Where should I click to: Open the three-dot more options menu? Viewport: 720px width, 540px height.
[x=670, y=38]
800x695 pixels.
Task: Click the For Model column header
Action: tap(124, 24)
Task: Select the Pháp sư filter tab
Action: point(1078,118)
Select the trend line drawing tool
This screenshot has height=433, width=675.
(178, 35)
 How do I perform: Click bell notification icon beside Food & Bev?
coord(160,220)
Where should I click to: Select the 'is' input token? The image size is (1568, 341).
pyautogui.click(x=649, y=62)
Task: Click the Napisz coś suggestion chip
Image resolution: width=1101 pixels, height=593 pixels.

··········

TASK DETAILS: Your answer must be the line that contains "How do I perform: Click" and every line after it to the end of the records, reproduced exactly.

ANSWER TO THIS TASK:
 How do I perform: Click bell notification icon beside Food & Bev?
coord(160,220)
Where should I click to: Select the 'is' input token? The image size is (1568, 341).
pyautogui.click(x=649, y=62)
Task: Click the Napisz coś suggestion chip
Image resolution: width=1101 pixels, height=593 pixels.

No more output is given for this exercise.